With distillation, a smaller "student" network is trained to mimic a bigger, more powerful network. Done appropriately, this can lead to better models (as compared to trying to train the smaller network directly from the data).
Teams should ask the uncomfortable questions:
- What if the model acts in the worst imaginable way?
- What if a user manages to extract the training data or the internal logic of the model?
- What are the financial, business, legal, safety, and reputation risks?
Measuring Model Performance
Measuring model performance is not always straightforward. Before building and deploying a better model, you need to be able to identify performance degradation. Projects may use vastly different approaches to assess model performance.
There are two common approaches to detect if a model's performance is degrading:
Monitoring
Machine learning models need to be monitored at two levels:
At the resource level, including ensuring the model is running correctly in the production environment.
- Is the system alive?
- Are the CPU, RAM, network usage, and disk space as expected?
- Are requests being processed at the expected rate?
At the performance level, meaning monitoring the pertinence of the model over time.
- Is the model still an accurate representation of the patterns in new incoming data?

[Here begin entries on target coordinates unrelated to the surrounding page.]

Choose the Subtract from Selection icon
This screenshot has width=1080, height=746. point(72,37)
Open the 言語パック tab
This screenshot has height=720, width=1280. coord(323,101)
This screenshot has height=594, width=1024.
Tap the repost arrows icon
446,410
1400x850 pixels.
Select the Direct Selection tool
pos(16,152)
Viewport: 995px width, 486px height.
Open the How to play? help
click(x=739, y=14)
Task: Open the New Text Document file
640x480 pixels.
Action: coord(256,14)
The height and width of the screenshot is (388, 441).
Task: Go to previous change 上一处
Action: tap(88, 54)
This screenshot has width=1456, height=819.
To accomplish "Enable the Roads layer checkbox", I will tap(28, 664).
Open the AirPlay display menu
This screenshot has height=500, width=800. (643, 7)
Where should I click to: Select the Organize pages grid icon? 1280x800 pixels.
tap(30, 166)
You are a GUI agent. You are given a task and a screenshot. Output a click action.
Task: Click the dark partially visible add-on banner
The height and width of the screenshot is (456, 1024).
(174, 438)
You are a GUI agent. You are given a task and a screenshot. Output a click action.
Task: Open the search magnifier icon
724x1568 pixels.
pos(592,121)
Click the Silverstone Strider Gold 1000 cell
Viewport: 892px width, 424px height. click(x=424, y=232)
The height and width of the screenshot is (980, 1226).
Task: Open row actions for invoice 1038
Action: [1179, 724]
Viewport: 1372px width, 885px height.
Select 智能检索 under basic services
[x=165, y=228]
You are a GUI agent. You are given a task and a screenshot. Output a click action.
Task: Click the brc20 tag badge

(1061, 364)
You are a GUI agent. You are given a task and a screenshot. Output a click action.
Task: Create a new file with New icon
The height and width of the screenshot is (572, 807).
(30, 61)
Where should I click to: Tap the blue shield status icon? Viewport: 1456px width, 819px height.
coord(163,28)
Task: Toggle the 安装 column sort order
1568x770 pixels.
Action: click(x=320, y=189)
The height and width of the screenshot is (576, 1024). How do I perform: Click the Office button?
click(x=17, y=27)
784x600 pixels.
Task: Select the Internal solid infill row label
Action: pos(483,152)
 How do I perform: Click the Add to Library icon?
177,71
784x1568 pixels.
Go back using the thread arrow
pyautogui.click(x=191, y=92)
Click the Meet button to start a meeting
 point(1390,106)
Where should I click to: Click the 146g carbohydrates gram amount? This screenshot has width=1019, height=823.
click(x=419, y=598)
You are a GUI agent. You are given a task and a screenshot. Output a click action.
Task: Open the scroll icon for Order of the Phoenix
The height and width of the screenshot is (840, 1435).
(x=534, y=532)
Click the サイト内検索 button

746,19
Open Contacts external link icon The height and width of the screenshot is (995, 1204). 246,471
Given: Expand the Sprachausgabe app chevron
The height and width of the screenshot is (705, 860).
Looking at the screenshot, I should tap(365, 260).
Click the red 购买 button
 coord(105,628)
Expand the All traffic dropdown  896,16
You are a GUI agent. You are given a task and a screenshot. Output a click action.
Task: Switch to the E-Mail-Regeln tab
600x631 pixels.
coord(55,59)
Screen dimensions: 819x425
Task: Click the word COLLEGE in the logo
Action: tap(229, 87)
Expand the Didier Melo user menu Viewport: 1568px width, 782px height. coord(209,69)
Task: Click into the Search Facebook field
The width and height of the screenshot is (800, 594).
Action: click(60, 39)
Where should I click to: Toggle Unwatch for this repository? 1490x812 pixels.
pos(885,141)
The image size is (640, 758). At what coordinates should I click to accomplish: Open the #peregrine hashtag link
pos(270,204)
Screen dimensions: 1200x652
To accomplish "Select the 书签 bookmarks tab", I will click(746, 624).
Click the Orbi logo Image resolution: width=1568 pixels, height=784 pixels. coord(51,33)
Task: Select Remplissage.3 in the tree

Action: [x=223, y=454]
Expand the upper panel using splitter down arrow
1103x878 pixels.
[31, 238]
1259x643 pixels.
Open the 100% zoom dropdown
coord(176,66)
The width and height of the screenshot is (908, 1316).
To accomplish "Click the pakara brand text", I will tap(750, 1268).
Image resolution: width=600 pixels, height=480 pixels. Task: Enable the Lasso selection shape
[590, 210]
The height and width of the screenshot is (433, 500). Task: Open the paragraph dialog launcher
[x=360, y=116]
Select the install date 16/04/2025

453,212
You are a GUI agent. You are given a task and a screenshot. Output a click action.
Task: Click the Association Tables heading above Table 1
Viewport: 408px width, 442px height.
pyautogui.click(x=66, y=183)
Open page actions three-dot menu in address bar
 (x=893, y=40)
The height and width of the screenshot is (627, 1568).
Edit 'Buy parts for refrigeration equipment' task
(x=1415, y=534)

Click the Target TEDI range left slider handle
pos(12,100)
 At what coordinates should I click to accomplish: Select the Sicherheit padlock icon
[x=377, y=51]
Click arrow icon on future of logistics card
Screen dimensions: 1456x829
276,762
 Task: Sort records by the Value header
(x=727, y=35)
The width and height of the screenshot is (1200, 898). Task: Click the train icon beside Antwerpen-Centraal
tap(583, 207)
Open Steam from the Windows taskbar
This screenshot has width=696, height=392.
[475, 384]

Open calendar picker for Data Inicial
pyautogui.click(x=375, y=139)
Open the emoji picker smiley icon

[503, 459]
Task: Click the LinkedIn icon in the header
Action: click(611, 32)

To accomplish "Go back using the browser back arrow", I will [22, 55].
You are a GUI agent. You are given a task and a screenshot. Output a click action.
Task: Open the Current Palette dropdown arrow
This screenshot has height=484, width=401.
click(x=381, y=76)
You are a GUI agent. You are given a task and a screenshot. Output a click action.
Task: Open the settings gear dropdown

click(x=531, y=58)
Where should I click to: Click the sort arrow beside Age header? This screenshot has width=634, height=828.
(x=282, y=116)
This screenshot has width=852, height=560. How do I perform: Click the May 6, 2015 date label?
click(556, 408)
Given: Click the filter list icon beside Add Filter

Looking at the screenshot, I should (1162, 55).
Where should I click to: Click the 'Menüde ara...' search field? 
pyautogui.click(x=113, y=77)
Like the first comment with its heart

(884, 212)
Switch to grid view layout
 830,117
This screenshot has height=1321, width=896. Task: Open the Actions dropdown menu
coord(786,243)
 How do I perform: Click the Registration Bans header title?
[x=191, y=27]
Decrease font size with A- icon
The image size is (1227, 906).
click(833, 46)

- Is it performing as well as it did during the design phase?
Logging
Model training detail record:
- The list of features used
- The preprocessing techniques that are applied to each feature
- The algorithm used with the chosen hyperparameters
- The training dataset
- The test dataset used to evaluate the model
An event log record:
- Timestamp
- The time the event occurred
- Model Identity
- Identification of the model and the version
- Prediction Input
- The processed features of new observations
- Optionally, the raw data as well, sampled portions if it makes more sense; 5% of the data can be enough
- Allows verification of incoming data
- Enables detection of feature drift and data drift
- Prediction Output
- Predictions made by the model
- Combined with ground truth for production performance evaluation
- System Action
- System's response based on model prediction
- For example, in fraud detection, a high probability triggers can either block or send a warning
- Important for understanding user reactions and feedback data
- Model Explanation
- Required in regulated domains (finance, healthcare)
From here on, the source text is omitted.